Духи молчали, возможно, они злились или отказались от Ханя или их всех развоплотило, когда он осквернил семейное святилище. Может, его предсмертные проклятия повлекли на род Нао погибель. И пусть Хань считал, что это вполне заслуженно, сожаления всё равно кольнули его великодушное сердце. В любом случае, духи не отвечали, не было здесь ни отца-генерала, ни предавшей, но всё ещё любящей матушки, ни даже слуг. Он был никем, не имел ничего своего, даже имени — вместо него было лишь детское прозвище.

— У тебя есть ци, этого достаточно! — вновь прозвучал в голове голос мерзавца-учителя, наполняя Ханя возмущением и желанием действовать.

Хань задумался и попробовал встать в стойку дабу. Стойка не получалась, и он махнул рукой.

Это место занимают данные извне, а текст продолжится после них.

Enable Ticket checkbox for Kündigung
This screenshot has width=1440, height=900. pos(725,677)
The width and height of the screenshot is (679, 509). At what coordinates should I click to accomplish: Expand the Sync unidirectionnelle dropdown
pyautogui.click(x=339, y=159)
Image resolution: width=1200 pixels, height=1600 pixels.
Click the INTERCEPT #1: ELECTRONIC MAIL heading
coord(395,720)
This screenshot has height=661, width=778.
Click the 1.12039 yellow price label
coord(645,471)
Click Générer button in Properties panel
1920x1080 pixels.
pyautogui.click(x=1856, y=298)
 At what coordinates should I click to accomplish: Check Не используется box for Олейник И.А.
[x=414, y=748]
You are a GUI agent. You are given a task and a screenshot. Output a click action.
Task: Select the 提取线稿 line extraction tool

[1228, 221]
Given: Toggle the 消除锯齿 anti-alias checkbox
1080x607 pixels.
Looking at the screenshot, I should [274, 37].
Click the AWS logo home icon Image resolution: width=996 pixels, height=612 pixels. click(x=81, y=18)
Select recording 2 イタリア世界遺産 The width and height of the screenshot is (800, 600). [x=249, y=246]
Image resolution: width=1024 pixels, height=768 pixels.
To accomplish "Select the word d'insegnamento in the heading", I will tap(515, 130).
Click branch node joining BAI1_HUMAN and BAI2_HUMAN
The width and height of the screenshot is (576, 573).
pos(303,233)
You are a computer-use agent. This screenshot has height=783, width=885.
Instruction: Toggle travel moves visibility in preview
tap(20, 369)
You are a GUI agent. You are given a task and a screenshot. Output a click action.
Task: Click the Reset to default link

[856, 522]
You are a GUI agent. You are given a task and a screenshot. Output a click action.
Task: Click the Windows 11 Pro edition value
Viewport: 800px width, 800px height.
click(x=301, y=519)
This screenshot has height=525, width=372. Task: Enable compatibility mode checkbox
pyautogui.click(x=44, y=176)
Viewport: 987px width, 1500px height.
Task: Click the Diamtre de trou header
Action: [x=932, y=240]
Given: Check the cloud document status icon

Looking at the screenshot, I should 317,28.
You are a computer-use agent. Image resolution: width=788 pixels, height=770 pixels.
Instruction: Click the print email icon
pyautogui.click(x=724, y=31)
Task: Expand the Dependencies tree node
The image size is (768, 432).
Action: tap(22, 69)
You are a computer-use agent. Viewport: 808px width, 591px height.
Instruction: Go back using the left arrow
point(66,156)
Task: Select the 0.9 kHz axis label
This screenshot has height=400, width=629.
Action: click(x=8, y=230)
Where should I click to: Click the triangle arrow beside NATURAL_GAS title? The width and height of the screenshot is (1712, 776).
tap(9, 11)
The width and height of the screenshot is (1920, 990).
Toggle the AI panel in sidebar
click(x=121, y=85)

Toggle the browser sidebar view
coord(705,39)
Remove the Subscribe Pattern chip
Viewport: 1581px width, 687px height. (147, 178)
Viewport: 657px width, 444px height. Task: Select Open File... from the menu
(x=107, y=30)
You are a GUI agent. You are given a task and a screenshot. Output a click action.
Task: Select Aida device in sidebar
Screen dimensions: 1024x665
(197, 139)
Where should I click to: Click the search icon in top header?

Не будет же он сам, по доброй воле, заниматься тем, что раньше делал только после палки учителя?

— Владеющий ци — владеет своей судьбой, — пробормотал Хань, валясь оземь.

Но ци не было, да и судьбой своей он не владел. Поэтому Хань поднялся, выбрался на берег и побрел вдоль реки, дабы там вылавливать одежду, которая возможно — возможно! — застряла в запруде. Если не застряла, то его ожидает каша из тумаков, ну а если удастся спасти хотя бы половину, то к тумакам добавят… Что там дают в этих деревнях?

— Похлебка из травы и риса, — скривился Хань.

Где-то вдали раздался вой каких-то зверей, и тело Фенга напряглось, ноги ускорили шаг, а боль отошла на задний план, сменившись страхом. Хань обнаружил, что кое-какая выносливость у него всё же имеется — по крайней мере достаточная, чтобы сорваться на бег. Иначе просто не выжить в мрачной крестьянской жизни, полной работы, страданий и очень плохой еды. Хотя, конечно, еды, пусть даже плохой, было совсем не полно.

А может, это всё не зря? Может, как в кристаллах или свитках? Все настоящие герои перед тем, как начать путь к вершине, падали на самое дно. Часто они считались никчемными, бездарями и мусором. Иногда злодеи вырезали их семьи, чтобы в итоге герой преисполнился решимости стать сильным и отомстить. А иногда враги лишали героев ци, разрушали даньтянь, но герой находил способ стать сильнее, чем раньше, и страшно отомстить. Случай Ханя объединял все три варианта — его считали жалким и никчемным, он остался без семьи, да и ци совсем пропала. Осталось найти мудрого учителя, скрытого эксперта-отшельника, натренироваться — и можно грозить Небесам!

— Это новый этап становления героя! — гордо заявил он в сторону леса.

Прозвучало очень глупо. Какого еще героя? Если бы тут в лесу обитал старый мудрый учитель, крестьяне бы на него наткнулись в процессе поиска и сбора всего, что можно съесть. Старый мудрый учитель эти места покинул бы давным-давно и перебрался туда, где не бывает людей.

Неудивительно, что мудрые отшельники предпочитали прятаться в глубоких пещерах или собирать энергию Небес и Земли где-нибудь на неприступных горных пиках!

Следовало бы бежать из этой деревни и от такой отвратительной жизни. Возможно, даже покончить с этой жизнью и попытаться заново. Увы, в роду Нао ему не возродиться — он отрёкся от рода и скрепил свою клятву кровью. К тому же неизвестно, сколько лет прошло после его смерти и как быстро его проклятие подействовало бы на род. Скорее всего, рода Нао уже давно нет, а имя генерала Гуанга затерялось в истории. Ну а у остальных великих родов есть свои предки и свои духи, так что перерождение там тоже было под сомнением. Хань не знал, что делать, кроме как продолжать влачить своё никчемное и полное страданий существование. А для того чтобы жить, требовалось есть.

— Все это лишь временные трудности, — сквозь слёзы пробормотал Хань, переворачивая сгнившее бревно, выковыривая и с хрустом разгрызая особо огромную жирную личинку. — Временные.